◆ YOUR GOAL
Each of the following records is to be printed verbatim.

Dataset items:
Start of Block
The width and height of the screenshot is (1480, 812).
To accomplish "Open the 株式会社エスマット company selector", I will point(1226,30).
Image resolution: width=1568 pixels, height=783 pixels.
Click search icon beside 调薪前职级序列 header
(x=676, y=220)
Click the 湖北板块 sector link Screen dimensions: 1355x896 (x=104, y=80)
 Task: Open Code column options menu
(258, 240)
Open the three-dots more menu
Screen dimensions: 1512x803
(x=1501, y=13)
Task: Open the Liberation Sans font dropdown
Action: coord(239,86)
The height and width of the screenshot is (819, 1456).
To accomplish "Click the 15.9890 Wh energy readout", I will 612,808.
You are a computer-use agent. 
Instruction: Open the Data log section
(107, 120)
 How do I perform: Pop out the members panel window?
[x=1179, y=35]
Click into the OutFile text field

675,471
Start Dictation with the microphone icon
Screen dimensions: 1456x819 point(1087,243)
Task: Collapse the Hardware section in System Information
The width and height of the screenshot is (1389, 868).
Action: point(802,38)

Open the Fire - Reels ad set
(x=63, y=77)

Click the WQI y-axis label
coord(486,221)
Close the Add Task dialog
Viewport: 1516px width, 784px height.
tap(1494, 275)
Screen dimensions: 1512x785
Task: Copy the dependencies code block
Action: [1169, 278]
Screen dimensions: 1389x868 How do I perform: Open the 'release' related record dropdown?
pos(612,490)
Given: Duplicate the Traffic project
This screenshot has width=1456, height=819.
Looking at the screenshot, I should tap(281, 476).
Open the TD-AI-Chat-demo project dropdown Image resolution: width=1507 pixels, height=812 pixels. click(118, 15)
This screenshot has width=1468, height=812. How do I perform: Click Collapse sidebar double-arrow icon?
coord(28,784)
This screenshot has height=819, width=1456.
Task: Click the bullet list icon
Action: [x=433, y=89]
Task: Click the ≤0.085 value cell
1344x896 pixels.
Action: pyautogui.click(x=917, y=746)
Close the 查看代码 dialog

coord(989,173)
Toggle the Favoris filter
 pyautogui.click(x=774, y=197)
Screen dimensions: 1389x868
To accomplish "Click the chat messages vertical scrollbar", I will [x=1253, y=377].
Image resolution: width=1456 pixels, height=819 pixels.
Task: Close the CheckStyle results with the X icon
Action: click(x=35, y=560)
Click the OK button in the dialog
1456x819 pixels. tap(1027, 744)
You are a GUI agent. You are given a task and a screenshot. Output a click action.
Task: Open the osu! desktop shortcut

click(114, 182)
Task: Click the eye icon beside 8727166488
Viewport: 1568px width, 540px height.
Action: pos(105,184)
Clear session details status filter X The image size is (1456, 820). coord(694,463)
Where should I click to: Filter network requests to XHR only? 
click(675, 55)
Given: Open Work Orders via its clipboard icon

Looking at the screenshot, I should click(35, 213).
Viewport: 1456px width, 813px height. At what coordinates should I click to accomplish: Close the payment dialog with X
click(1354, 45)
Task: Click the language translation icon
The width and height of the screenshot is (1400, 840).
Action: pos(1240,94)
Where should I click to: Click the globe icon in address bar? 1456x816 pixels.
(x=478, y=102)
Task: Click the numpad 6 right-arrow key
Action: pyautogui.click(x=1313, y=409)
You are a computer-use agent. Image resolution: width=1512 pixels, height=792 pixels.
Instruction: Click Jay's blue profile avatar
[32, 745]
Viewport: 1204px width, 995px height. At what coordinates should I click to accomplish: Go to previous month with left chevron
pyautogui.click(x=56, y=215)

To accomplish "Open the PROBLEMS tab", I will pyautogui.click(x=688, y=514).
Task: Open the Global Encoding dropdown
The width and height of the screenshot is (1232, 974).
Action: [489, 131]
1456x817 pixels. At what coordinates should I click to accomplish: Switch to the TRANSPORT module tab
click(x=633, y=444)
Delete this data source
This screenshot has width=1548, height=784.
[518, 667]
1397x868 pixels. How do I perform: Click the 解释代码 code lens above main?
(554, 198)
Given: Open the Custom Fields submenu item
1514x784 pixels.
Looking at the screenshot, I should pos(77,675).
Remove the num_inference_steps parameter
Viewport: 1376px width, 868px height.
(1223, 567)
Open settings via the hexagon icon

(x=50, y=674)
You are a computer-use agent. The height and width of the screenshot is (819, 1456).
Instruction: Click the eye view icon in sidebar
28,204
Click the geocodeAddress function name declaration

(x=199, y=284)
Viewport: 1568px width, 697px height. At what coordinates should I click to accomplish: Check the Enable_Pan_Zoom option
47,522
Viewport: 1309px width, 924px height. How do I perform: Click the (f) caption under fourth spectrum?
End of Block
◆ REPLY
The width and height of the screenshot is (1480, 812).
To accomplish "Open the 株式会社エスマット company selector", I will point(1226,30).
Image resolution: width=1568 pixels, height=783 pixels.
Click search icon beside 调薪前职级序列 header
(x=676, y=220)
Click the 湖北板块 sector link Screen dimensions: 1355x896 (x=104, y=80)
 Task: Open Code column options menu
(258, 240)
Open the three-dots more menu
Screen dimensions: 1512x803
(x=1501, y=13)
Task: Open the Liberation Sans font dropdown
Action: coord(239,86)
The height and width of the screenshot is (819, 1456).
To accomplish "Click the 15.9890 Wh energy readout", I will 612,808.
You are a computer-use agent. 
Instruction: Open the Data log section
(107, 120)
 How do I perform: Pop out the members panel window?
[x=1179, y=35]
Click into the OutFile text field

675,471
Start Dictation with the microphone icon
Screen dimensions: 1456x819 point(1087,243)
Task: Collapse the Hardware section in System Information
The width and height of the screenshot is (1389, 868).
Action: point(802,38)

Open the Fire - Reels ad set
(x=63, y=77)

Click the WQI y-axis label
coord(486,221)
Close the Add Task dialog
Viewport: 1516px width, 784px height.
tap(1494, 275)
Screen dimensions: 1512x785
Task: Copy the dependencies code block
Action: [1169, 278]
Screen dimensions: 1389x868 How do I perform: Open the 'release' related record dropdown?
pos(612,490)
Given: Duplicate the Traffic project
This screenshot has width=1456, height=819.
Looking at the screenshot, I should tap(281, 476).
Open the TD-AI-Chat-demo project dropdown Image resolution: width=1507 pixels, height=812 pixels. click(118, 15)
This screenshot has width=1468, height=812. How do I perform: Click Collapse sidebar double-arrow icon?
coord(28,784)
This screenshot has height=819, width=1456.
Task: Click the bullet list icon
Action: [x=433, y=89]
Task: Click the ≤0.085 value cell
1344x896 pixels.
Action: pyautogui.click(x=917, y=746)
Close the 查看代码 dialog

coord(989,173)
Toggle the Favoris filter
 pyautogui.click(x=774, y=197)
Screen dimensions: 1389x868
To accomplish "Click the chat messages vertical scrollbar", I will [x=1253, y=377].
Image resolution: width=1456 pixels, height=819 pixels.
Task: Close the CheckStyle results with the X icon
Action: click(x=35, y=560)
Click the OK button in the dialog
1456x819 pixels. tap(1027, 744)
You are a GUI agent. You are given a task and a screenshot. Output a click action.
Task: Open the osu! desktop shortcut

click(114, 182)
Task: Click the eye icon beside 8727166488
Viewport: 1568px width, 540px height.
Action: pos(105,184)
Clear session details status filter X The image size is (1456, 820). coord(694,463)
Where should I click to: Filter network requests to XHR only? 
click(675, 55)
Given: Open Work Orders via its clipboard icon

Looking at the screenshot, I should click(35, 213).
Viewport: 1456px width, 813px height. At what coordinates should I click to accomplish: Close the payment dialog with X
click(1354, 45)
Task: Click the language translation icon
The width and height of the screenshot is (1400, 840).
Action: pos(1240,94)
Where should I click to: Click the globe icon in address bar? 1456x816 pixels.
(x=478, y=102)
Task: Click the numpad 6 right-arrow key
Action: pyautogui.click(x=1313, y=409)
You are a computer-use agent. Image resolution: width=1512 pixels, height=792 pixels.
Instruction: Click Jay's blue profile avatar
[32, 745]
Viewport: 1204px width, 995px height. At what coordinates should I click to accomplish: Go to previous month with left chevron
pyautogui.click(x=56, y=215)

To accomplish "Open the PROBLEMS tab", I will pyautogui.click(x=688, y=514).
Task: Open the Global Encoding dropdown
The width and height of the screenshot is (1232, 974).
Action: [489, 131]
1456x817 pixels. At what coordinates should I click to accomplish: Switch to the TRANSPORT module tab
click(x=633, y=444)
Delete this data source
This screenshot has width=1548, height=784.
[518, 667]
1397x868 pixels. How do I perform: Click the 解释代码 code lens above main?
(554, 198)
Given: Open the Custom Fields submenu item
1514x784 pixels.
Looking at the screenshot, I should pos(77,675).
Remove the num_inference_steps parameter
Viewport: 1376px width, 868px height.
(1223, 567)
Open settings via the hexagon icon

(x=50, y=674)
You are a computer-use agent. The height and width of the screenshot is (819, 1456).
Instruction: Click the eye view icon in sidebar
28,204
Click the geocodeAddress function name declaration

(x=199, y=284)
Viewport: 1568px width, 697px height. At what coordinates should I click to accomplish: Check the Enable_Pan_Zoom option
47,522
Viewport: 1309px width, 924px height. How do I perform: Click the (f) caption under fourth spectrum?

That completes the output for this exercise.